When Rajiv Gandhi came to power in 1984, he broke from the norm of a government holiday on second Saturdays and declared all Saturdays as off days for officials ‘to renew their links with nature’.

When you add them all up, Indian officialdom enjoys well over a week of Sundays every month. That is, a minimum of 120 days a year, not counting casual, medical and other contingency leaves.

On my calendar, gifted by a government department and colour-coded in two scripts between official and optional holidays, June is the only month that looks sadly bereft of a public holiday. But then, it must be remembered, this is when schools, courts and colleges shut down in much of the country, and government employees take off for what continental Europeans call Les Grand Vacances.

Last year, there were dark mutterings and muffled protests (including from the Supreme Court's Bar Association) when the outgoing chief justice, R M Lodha, slashed the apex court's annual vacation from 10 to seven weeks.

He cited the humongous pile-up of pending litigation as the main reason, arguing that in a year the Supreme Court worked for only 193 days, the high courts for 210 days and trial courts for 245 days a year.

Still, some judges continue to perceive slights, where none were intended, when summoned to work on a religious holiday. Justice Kurian Joseph of the Supreme Court expressed his ‘deep hurt’ and ‘shock’ to Chief Justice  H L Dattu for being dragged away to a judges' conference on Good Friday.

His pained missive reads not so much a succinct expression of dissent as a rambling moan at being summoned on "holy days when we have religious ceremonies and family get together as well [sic]".

His colleague judge Vikramjit Sen joined his protest. Interpreting it as a case of majoritarian prejudice, would such a conference be held on Holi, Diwali or Eid, they asked? To his credit Dattu overruled their objections, arguing that institutional interest was greater than individual interest and a balance was necessary between official and family commitments.

Holiness is Bharat Mata's middle name, but even by her exacting standards of piety, in my opinion, the miffed judges are taking the argument a little far.
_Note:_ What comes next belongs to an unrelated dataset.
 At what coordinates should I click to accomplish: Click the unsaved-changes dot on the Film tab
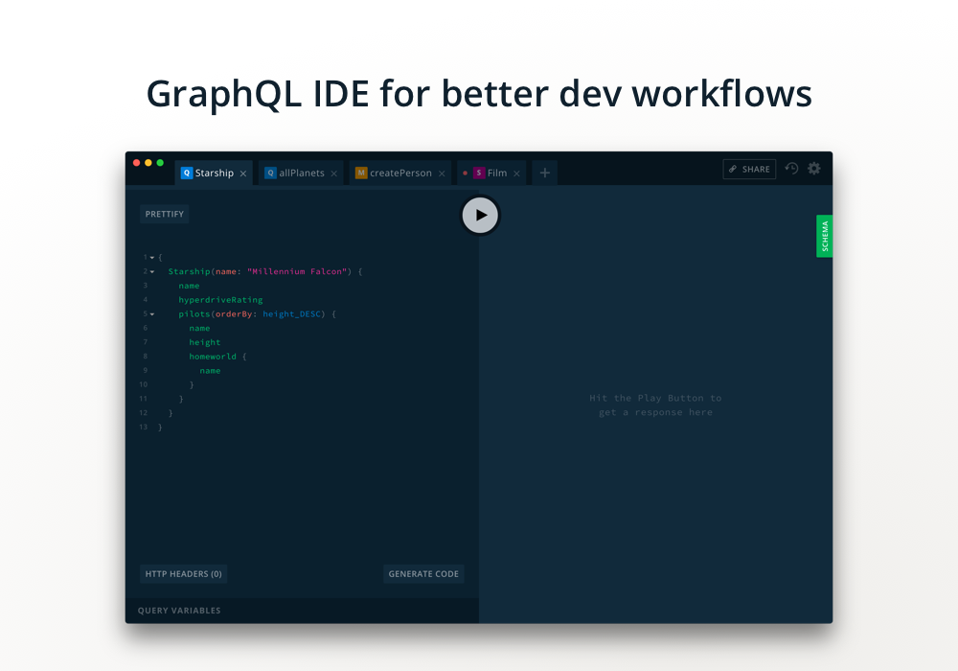(465, 173)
If the toiling farmer, the floor-swabbing housemaid, the 24x7 media and millions of commercial and professional establishments were to down tools on every religious holiday, the country would be plunged in crisis.

In her book Punjabi Parmesan: Dispatches from a Europe in Crisis, the journalist Pallavi Aiyar gives piquant examples of how the creeping lassitude and welfare-induced leisure economies of the West are hit by India's and China's driving work ethic.

Like our civil servants, swathes of Europe's workforce are often on holiday. Even when offered large sums of money, a plumber or gardener in Brussels would refuse to interrupt their weekends or required booking months in advance.

Was it any wonder that Sikh immigrants were running Italy's farms, the Chinese were buying up French vineyards and in Antwerp, devout temple-building Jain merchants held a tight grip on the diamond trade?

If their salaries, perks and ceaseless hunger for holidays were directly linked to productivity, the bureaucracy and judicial administration might improve its glacial pace of doing business. (Bank holidays, for instance, are capped at 15 a year by the department of economic affairs.)

Two recent pay commissions have recommended that national holidays be restricted to three a year (Republic Day, Independence Day and Gandhi Jayanti) and government employees could choose eight more according to their religious preference. Fearing a backlash, no government has had the guts to implement this simple reform.

It took former chief justice Lodha nearly 50 years to enforce a cut back in the time-dishonoured tradition of a 10-week vacation for the Supreme Court.

And for his successor to stand up and say that working on a religious holiday was a matter of collective convenience, not personal offence. After all, most Indians manage to combine both without complaint.